Come le ho detto, la preoccupazione maggiore che riguarda questa malattia è rappresentata dalle complicazioni cardiovascolari. La intesa attivazione della infiammazione si esprime in forma di arterite generalizzata che in fase “sub-acuta” (dopo circa 10 giorni dall’esordio) quando sembra che il processo si stia risolvendo e la febbre è spesso risolta, può manifestare la complicazione più temuta: gli aneurismi delle arterie coronarie. Questa severa complicazione si manifesta con una probabilità del 5-20% (l’oscillazione della probabilità dipende anche dalla tempestività ed adeguatezza del trattamento). Ora accade che le forme ad espressione incompleta sono quelle che più frequentemente non vengono sottoposte al trattamento adeguato e, pertanto, possono manifestare con maggiore probabilità proprio queste gravi complicazioni. Purtroppo è stato proprio il verificarsi di queste gravi complicanze dopo un esordio dubbio per la sintomatologia che ha permesso di affermare l’esistenza di forma ed esordio incompleto di Malattia di Kawasaki. Queste forme, come le ho detto, sono proprio quelle che hanno maggiore probabilità di gravi complicazioni. In alcuni casi, quindi, è difficile arrivare alla diagnosi.
Quali sono altre difficoltà che si possono incontrare? E da dove nasce la correlazione con il Covid-19?
La maggiore difficoltà è che ancora oggi non si conosce il “fattore causale”. Come lei ha sottolineato, in questi giorni si stanno manifestano dubbi di una possibile relazione con l’epidemia in corso. Le manifestazioni cliniche e l’andamento epidemiologico (tipicamente stagionale) della Malattia di Kawasaki hanno suggerito, nel tempo, che essa possa rappresentare una risposta immunologica “anomala/eccessiva” ad un’infezione da parte di bambini geneticamente predisposti. In passato sono stati condotti numerosi studi finalizzati a dimostrare una relazione fra infezioni (più o meno comuni) ed il successivo /contemporaneo manifestarsi della malattia di Kawasaki in forma più o meno epidemica. Molte riviste scientifiche qualificate hanno pubblicato i risultati di queste ricerche, ma nessuno di questi studi si è dimostrato conclusivo. L’origine di questa malattia è stata messa in relazione all’andamento epidemico del morbillo, ad esempio, oppure di semplici epidemie di adenovirus o altri virus influenzali. Talvolta è stata segnatala l’associazione con infezioni da Clamidia o da Mycoplasma.
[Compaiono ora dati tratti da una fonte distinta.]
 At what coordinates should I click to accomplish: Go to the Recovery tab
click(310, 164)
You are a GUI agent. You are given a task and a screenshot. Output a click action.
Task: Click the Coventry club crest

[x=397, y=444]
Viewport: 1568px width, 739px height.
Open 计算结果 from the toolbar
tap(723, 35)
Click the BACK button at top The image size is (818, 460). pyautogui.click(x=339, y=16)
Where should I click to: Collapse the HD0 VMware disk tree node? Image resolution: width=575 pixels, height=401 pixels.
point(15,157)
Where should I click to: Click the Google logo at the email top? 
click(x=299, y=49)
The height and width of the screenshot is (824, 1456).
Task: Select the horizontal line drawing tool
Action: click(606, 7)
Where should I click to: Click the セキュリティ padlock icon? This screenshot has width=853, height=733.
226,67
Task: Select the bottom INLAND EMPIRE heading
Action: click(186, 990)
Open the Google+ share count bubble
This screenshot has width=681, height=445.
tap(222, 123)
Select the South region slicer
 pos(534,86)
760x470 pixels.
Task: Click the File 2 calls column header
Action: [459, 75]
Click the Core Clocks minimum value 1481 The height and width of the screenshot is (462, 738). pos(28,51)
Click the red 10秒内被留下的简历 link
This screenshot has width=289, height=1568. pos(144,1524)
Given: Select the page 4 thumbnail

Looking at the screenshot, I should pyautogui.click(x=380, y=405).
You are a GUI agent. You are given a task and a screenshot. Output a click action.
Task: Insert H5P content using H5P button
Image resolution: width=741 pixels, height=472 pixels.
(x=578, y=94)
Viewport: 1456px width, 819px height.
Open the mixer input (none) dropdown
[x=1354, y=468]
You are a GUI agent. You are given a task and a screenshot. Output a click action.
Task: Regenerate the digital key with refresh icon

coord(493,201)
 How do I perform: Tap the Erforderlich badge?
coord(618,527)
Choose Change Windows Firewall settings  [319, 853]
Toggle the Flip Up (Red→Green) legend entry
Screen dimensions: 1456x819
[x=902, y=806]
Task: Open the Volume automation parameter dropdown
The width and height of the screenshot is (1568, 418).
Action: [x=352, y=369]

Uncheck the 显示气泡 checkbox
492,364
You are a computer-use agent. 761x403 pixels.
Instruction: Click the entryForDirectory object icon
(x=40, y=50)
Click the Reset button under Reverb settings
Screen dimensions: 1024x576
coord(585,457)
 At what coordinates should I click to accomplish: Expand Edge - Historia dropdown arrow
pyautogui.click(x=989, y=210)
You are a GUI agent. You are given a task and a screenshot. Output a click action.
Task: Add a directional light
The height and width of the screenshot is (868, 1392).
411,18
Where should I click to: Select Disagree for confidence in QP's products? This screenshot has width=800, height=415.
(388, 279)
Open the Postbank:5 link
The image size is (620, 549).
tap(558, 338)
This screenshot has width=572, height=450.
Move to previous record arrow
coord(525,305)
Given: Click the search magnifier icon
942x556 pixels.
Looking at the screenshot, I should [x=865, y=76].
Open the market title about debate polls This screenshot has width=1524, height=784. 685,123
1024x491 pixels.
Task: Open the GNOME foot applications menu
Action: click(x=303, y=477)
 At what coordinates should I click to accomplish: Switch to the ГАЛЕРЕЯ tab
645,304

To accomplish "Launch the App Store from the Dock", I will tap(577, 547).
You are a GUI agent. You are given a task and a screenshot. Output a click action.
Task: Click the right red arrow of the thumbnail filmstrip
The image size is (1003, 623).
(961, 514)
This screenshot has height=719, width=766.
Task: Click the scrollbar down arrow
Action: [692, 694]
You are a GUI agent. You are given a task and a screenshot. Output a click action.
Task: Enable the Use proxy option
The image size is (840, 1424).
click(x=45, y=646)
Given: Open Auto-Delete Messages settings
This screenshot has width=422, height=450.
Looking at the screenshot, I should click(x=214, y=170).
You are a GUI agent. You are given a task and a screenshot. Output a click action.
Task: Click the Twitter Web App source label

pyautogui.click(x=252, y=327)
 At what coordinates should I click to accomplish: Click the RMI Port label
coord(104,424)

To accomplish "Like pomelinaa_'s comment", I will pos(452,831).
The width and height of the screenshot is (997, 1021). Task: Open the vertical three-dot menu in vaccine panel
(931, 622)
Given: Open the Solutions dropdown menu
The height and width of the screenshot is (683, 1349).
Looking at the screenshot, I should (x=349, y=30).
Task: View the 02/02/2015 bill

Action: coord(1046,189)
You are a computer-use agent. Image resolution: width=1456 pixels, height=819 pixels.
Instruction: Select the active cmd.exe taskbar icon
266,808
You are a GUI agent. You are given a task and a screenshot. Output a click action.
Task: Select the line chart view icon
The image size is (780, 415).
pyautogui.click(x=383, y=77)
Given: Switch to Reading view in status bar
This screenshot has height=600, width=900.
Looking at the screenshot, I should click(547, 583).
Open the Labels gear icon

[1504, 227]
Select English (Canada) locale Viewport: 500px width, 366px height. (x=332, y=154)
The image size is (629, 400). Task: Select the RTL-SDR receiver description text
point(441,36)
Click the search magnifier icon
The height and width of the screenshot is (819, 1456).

Nessuna di queste ricerche è risultata conclusiva.
Potrebbe essere che il Covid-19 non sia la causa diretta della malattia di Kawasaki bensì uno dei possibili stimoli infettivi che la determinano?
Certamente. Come ho già detto il meccanismo eziologico più probabile per il determinarsi della Malattia di Kawasaki consiste in una risposta infiammatoria “esagerata” a differenti stimoli infettivi spesso meno aggressivi del Covid-19. Al momento è troppo presto per poter affermare con certezza una relazione perché non è ancora chiaro se in altre realtà, come a Bergamo, si possa verificare che il numero totale di casi sia significativamente maggiore di quello atteso. Certamente tra un po’ di tempo sapremo dare una risposta. Posso aggiungere che l’associazione tra la malattia di Kawasaki e infezione da altri Coronavirus è già stata segnalata nel passato. Non mi meraviglierebbe, pertanto, se il Covid-19 possa determinare in pazienti in età pediatrica, predisposti, un intenso e violento processo infiammatorio responsabile del determinarsi della malattia di Kawasaki. Ripeto però: siamo soltanto alla segnalazione di allerta. È necessario ancora tempo per raccogliere conferme necessarie a validare questa ipotesi.